No. The domain is defined to be binary strings. The solution is linear for all finite lists of binary elements.

Essentially what it is doing is counting the number of 1's, you are correct. So starting at index = 1, ..., n, use a threshold function. Each threshold function can be executed in parallel, so all of those occur in one time step. However, additional space is required to execute each threshold function in parallel. It's a space-time tradeoff, which is accomplished with a parallel prefix.

[AdamSpeight2008]

It's a parallel algorithm, which is kinda of cheating.

[macosxnerd101]

Not really. Binary sort is studied in circuit theory. The space complexity is really the circuit size complexity; and the time complexity is really the circuit depth complexity. If I only have one threshold circuit and I need to run the function n times, then I take n * T(n) time, where T(n) is the complexity of the threshold function. If I have multiple threshold circuits, my space complexity goes up but my time complexity goes down. You may also be interested in reading more on Parallel Prefix operations.

[AdamSpeight2008]

In Circuit design different rules apply. Parallelism is reasonable cheap and often exploited.

It doesn't require N circuits though, and it can't be applied to a classical "non-parallel" processor though.

[Fooality]

jon.kiparsky, on 12 December 2013 - 05:10 PM, said:

Anyway, the point is, what's changed in the situation you describe is the problem, not its complexity. I would suggest, if you have plenty of spare time, that you might want to take a peek at Jeff Ullman's Automata Theory course on Coursera. This will lead you up to a more effective understanding of the NP-complete languages. (and it's nice in that it's very self-contained. There's almost nothing that you need to know going in, all of the primitives outside of some very basic logic and set theory are constructed in the early lectures)

Thanks to all of you to your great responses, and for the course recommendation. I thank you for your patience, I can be bad at communicating about this stuff.

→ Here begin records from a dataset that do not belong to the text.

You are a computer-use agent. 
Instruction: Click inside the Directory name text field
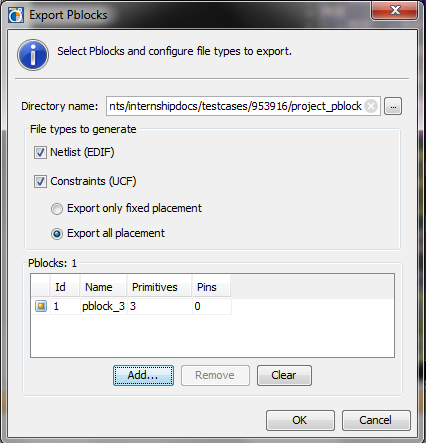click(235, 106)
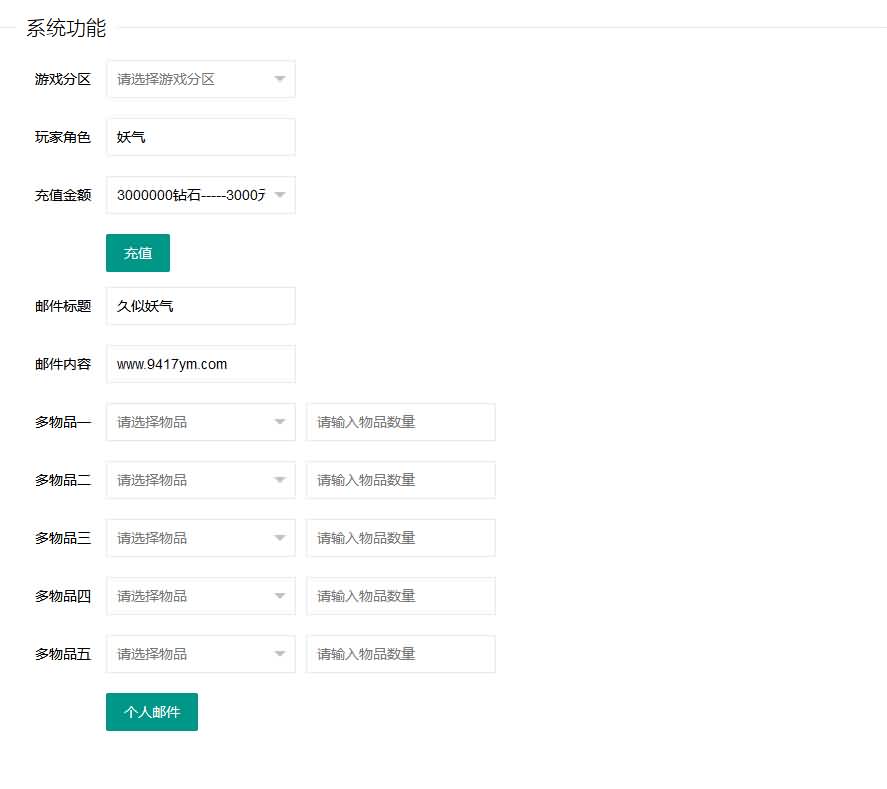The height and width of the screenshot is (789, 887).
Task: Open the 多物品一 item selector
Action: [200, 421]
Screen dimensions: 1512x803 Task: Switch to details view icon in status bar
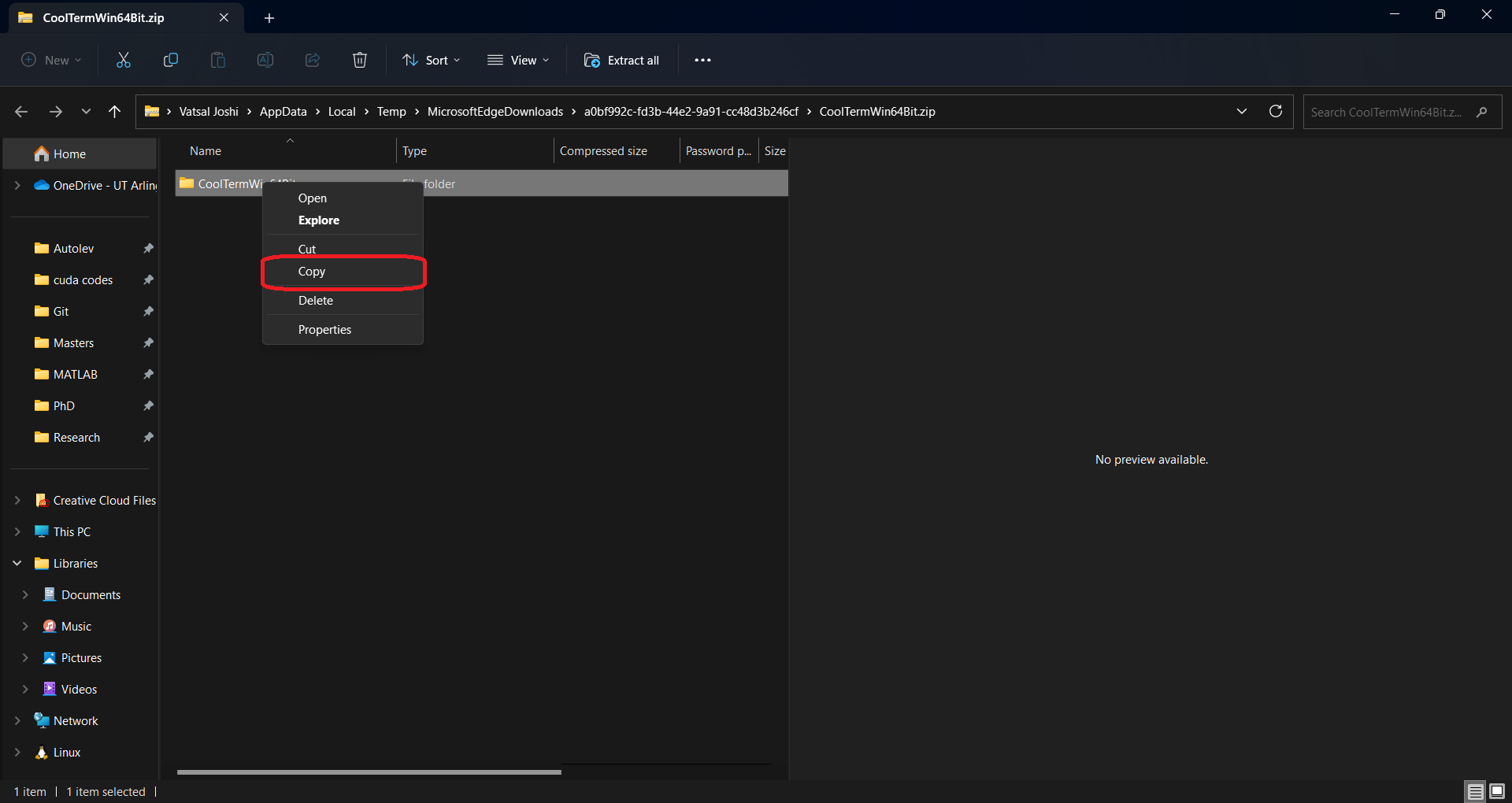click(x=1475, y=791)
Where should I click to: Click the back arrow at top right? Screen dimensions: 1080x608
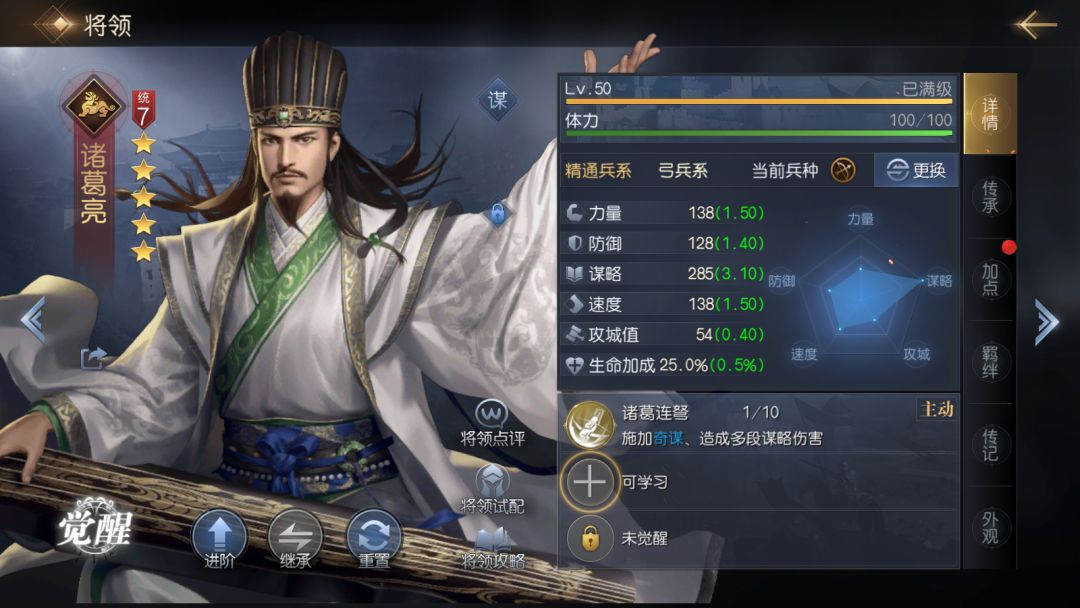coord(1035,25)
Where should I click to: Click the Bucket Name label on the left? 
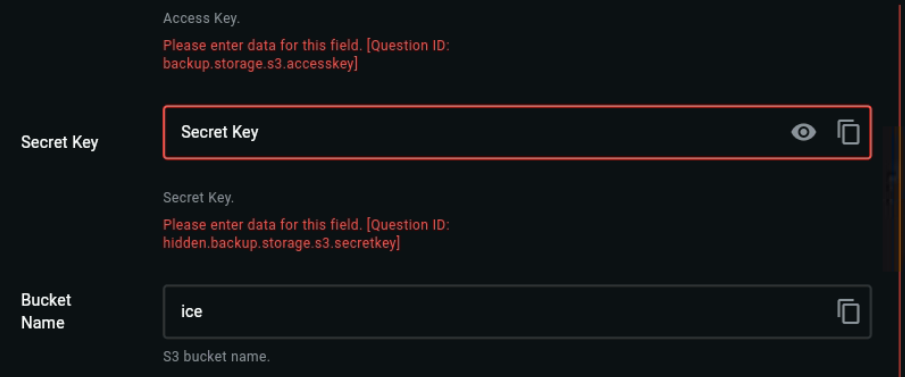[46, 311]
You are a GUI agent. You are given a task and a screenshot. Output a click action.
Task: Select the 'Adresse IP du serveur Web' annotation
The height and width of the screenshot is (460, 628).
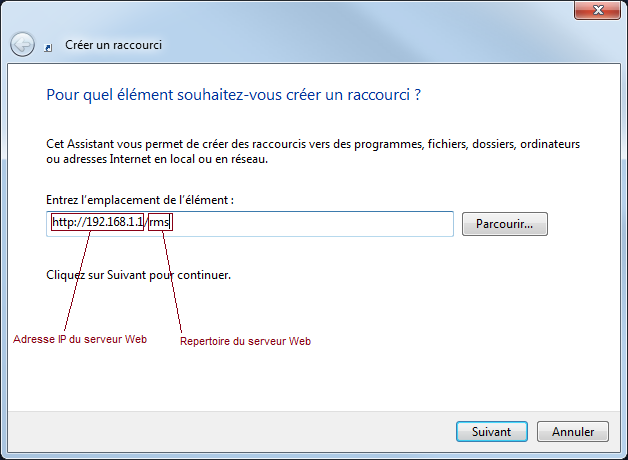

To jon: The main thing is, I'm not concerned with the complexity of the traveling salesman problem at all. If the the function that solves the traveling salesman problem is T(N) (where N is a set of locations on a map, and T(N) is a vector that contains all the locations in the shortest possible order) then what I'm interested in the complexity of some function A(n), where A(n) = T(L(n)). If the range of the internal function L(n) is exactly equivalent to the domain of T(N), then the complexity of A is equal the complexity of T. However if its not...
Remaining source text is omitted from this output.